How to manage list of strings

Data types | Weaviate - Vector Database lists text as a dataype.

I have some original data which is inherently a list of strings (names of places mentioned in an article. Example [‘Paris’,‘Rome’,‘London’,‘New York’])

Given the available query operators would it be handier to just join them in a single string (" Paris Rome London New York") or there’s some advantage keeping them as a list of separate strings?

Thanks for any suggestions
Is there an example of the Property declaration for such objects and a query?

Hi!

When it comes to searching, I don’t think it really makes a difference. Considering that the default tokenization is word, you will end up with an object with tokens like paris, rome, london, new, york.

I did a little lab to check this:

import weaviate
client = weaviate.connect_to_local()
client.collections.delete("MyCollection")
collection = client.collections.create("MyCollection")
content = [
    {"cities": ['Paris','Rome','London','New York'], "cities_string": "Paris,Rome,London,New York"},
    {"cities": ['Rio','London','New Hampshire'], "cities_string": "Rio,London,New Hampshire"},
]
with collection.batch.dynamic() as batch:
    for data_row in content:
        batch.add_object(
            properties=data_row
        )
if client.batch.failed_objects:
    print(client.batch.failed_objects)

for i in collection.query.fetch_objects(include_vector=True).objects:
    print(i.properties, i.vector)

I got the same results with for example:

from weaviate import classes as wvc
collection.query.fetch_objects(
    filters=wvc.query.Filter.by_property("cities_string").contains_any(["Rome", "Rio"])
).objects

and

from weaviate import classes as wvc
collection.query.fetch_objects(
    filters=wvc.query.Filter.by_property("cities").contains_any(["Rome", "Rio"])
).objects

Let me know if this helps :slight_smile:

1 Like

Dear @DudaNogueira thanks a lot.

I have developed a small collection of 10.000 entries similar to yours (thank you ChatGPT).

With this larger collection I have run several timing runs and unless this is a random result I see slightly faster results when retrieving from the string as opposed to retrieving from the list.
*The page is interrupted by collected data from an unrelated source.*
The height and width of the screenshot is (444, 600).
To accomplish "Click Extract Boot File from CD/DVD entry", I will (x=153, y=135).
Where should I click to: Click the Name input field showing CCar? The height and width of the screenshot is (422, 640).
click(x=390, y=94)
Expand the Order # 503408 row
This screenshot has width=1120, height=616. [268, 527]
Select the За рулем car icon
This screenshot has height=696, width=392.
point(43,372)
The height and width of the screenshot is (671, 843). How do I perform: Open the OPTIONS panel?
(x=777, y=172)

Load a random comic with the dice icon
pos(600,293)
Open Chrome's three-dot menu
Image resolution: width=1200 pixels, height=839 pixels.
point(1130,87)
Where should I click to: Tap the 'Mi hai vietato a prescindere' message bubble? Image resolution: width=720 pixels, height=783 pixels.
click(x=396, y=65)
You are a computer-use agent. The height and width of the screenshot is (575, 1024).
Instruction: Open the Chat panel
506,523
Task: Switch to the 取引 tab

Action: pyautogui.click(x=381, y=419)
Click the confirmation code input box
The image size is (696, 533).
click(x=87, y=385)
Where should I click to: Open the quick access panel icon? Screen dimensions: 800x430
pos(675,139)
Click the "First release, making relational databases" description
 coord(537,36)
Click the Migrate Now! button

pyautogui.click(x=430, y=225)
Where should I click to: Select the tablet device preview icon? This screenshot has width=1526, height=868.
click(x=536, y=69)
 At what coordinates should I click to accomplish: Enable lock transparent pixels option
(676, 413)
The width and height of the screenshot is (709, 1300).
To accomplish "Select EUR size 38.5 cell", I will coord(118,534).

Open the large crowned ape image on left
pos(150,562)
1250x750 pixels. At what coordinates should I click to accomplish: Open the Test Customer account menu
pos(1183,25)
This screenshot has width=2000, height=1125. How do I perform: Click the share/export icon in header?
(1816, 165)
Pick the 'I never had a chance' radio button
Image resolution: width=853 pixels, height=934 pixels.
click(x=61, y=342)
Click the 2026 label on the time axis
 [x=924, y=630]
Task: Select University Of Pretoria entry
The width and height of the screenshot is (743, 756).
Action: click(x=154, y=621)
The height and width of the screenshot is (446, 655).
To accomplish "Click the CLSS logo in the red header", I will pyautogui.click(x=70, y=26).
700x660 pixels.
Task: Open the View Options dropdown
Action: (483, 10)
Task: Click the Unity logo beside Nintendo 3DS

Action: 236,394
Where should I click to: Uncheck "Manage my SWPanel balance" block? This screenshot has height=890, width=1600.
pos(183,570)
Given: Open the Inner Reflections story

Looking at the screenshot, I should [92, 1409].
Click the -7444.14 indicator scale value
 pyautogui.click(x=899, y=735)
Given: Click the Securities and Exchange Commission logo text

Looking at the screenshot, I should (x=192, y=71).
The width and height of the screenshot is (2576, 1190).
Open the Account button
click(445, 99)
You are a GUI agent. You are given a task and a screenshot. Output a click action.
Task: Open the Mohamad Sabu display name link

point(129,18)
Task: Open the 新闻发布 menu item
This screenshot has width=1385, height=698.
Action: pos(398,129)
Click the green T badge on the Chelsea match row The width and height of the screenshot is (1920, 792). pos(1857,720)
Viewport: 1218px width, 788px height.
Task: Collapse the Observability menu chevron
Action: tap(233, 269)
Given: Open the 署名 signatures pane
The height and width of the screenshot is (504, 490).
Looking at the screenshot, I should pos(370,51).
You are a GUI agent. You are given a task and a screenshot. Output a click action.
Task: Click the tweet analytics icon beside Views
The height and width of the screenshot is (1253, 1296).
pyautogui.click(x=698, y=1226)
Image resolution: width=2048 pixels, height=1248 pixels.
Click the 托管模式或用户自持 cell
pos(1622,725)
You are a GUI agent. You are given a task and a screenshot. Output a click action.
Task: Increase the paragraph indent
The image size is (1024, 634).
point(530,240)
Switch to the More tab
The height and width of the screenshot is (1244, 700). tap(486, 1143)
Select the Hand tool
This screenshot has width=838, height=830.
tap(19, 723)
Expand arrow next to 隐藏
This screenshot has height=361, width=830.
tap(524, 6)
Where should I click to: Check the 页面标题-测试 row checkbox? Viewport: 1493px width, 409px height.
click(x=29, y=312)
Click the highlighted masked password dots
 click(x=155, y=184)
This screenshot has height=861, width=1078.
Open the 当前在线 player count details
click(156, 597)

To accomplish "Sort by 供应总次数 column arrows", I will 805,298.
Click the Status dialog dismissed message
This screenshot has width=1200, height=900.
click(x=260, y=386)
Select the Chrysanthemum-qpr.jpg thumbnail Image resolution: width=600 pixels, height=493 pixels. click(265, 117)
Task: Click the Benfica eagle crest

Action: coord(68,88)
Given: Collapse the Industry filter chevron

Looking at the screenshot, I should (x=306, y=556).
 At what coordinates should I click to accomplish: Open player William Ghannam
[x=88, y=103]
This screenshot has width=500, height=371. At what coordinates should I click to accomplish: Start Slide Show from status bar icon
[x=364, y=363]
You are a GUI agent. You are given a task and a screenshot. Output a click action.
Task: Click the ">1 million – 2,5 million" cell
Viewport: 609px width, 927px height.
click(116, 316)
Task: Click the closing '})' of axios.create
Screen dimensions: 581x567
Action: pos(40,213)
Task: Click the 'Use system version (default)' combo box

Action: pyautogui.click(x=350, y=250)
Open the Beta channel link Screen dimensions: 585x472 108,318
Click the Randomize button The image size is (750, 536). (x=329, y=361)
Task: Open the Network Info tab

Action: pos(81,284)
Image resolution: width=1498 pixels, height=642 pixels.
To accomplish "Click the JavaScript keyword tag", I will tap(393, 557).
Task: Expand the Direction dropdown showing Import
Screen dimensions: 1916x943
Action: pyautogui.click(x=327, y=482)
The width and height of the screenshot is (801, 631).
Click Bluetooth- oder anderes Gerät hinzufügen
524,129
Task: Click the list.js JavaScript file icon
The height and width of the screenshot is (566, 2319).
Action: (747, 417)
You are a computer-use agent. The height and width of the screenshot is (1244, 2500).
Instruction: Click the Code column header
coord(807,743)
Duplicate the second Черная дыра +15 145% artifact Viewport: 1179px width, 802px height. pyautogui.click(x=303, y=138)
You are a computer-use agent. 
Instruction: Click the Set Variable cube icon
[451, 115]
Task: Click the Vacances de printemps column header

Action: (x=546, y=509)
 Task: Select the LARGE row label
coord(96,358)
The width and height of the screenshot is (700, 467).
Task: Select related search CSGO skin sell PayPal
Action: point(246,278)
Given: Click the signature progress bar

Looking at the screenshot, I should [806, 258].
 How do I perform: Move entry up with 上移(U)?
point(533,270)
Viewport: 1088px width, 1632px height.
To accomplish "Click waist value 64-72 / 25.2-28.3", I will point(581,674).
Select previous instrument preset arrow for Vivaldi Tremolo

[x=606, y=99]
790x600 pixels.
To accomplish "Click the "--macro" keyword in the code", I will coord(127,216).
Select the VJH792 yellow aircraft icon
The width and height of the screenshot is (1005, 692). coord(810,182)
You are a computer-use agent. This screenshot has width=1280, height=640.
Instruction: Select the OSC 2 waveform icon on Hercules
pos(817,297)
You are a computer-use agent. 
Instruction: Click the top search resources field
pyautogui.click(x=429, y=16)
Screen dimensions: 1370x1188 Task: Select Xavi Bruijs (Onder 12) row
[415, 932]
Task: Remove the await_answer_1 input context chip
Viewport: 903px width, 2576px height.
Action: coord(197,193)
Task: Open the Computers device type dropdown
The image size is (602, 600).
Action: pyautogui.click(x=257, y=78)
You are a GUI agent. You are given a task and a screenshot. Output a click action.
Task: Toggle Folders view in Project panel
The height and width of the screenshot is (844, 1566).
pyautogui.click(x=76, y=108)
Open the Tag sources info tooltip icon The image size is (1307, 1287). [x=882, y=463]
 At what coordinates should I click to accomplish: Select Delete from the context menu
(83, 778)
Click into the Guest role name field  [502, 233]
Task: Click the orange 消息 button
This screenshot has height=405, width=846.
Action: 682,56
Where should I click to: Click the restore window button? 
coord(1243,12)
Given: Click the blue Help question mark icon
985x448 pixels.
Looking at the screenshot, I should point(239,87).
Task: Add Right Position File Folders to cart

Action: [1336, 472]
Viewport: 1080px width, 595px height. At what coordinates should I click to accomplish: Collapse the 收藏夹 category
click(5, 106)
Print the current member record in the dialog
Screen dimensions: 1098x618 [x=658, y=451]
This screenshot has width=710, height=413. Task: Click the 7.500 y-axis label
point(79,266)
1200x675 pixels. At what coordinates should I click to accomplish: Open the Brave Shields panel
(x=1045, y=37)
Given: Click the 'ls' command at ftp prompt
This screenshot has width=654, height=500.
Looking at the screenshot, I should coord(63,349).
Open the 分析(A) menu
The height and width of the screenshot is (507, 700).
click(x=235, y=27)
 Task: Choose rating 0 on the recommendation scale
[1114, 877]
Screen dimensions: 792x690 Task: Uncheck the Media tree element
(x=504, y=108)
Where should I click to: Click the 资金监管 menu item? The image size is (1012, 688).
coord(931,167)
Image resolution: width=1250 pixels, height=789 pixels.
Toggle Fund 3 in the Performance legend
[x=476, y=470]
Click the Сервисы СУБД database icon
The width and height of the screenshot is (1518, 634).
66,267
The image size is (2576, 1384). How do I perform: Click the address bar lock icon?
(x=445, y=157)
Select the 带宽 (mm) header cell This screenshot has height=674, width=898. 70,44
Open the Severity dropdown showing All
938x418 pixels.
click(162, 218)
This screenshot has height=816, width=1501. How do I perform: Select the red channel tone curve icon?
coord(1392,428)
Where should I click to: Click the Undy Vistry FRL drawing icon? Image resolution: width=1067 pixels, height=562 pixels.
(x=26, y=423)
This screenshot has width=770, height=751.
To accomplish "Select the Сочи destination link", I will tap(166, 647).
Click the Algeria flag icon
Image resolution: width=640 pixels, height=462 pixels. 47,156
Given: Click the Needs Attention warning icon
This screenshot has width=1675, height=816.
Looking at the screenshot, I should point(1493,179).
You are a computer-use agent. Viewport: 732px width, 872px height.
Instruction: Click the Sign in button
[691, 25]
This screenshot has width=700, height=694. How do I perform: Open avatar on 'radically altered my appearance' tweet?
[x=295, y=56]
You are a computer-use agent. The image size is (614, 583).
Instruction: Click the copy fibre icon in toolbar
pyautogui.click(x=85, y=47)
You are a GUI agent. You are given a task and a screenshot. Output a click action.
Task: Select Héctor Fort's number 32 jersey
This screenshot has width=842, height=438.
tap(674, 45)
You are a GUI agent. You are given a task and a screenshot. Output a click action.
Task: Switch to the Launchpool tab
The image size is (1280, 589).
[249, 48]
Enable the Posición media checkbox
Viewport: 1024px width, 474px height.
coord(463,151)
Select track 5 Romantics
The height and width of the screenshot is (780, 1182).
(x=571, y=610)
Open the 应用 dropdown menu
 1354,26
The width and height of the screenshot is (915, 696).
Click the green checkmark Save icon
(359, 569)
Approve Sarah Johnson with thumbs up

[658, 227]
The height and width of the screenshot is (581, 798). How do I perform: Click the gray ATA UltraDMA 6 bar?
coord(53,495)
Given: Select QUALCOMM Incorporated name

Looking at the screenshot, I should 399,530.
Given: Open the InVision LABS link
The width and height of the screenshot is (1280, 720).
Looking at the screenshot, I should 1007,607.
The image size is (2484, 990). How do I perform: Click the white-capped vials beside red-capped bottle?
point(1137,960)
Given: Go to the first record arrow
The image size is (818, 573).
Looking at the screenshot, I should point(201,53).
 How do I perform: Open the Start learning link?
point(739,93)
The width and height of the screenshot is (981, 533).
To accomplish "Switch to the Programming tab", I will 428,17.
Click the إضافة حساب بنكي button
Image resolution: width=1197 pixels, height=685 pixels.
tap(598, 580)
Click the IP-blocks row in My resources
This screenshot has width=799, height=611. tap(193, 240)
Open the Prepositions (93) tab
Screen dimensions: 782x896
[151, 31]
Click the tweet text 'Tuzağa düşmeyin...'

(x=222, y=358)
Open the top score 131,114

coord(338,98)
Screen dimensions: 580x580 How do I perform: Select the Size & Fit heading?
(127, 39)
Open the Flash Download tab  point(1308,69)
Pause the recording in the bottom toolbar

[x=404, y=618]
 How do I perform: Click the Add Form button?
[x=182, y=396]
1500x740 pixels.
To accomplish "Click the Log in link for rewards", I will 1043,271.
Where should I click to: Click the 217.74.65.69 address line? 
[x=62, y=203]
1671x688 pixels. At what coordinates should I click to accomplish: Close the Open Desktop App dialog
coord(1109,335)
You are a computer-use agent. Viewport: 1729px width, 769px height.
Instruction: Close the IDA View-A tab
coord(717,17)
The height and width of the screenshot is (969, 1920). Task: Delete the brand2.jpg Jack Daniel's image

Fetch Rome Rio from string took 0.12191414833068848 seconds to complete.
Fetch Rio Rome from string took 0.12638115882873535 seconds to complete.
Fetch Rome Rio from list took 0.1296849250793457 seconds to complete.
Fetch Rio Rome from list took 0.12851190567016602 seconds to complete.

The above is just one run. Can you think of any reason or it’s just random? Obrigado

hi there @rjalex

List will indeed by very slightly slower than string, because we have to run some extra code to process the list.

The difference is also small and should impact much.

By the way, we are planning a large rewrite of the keyword search this year. Stay tuned :wink: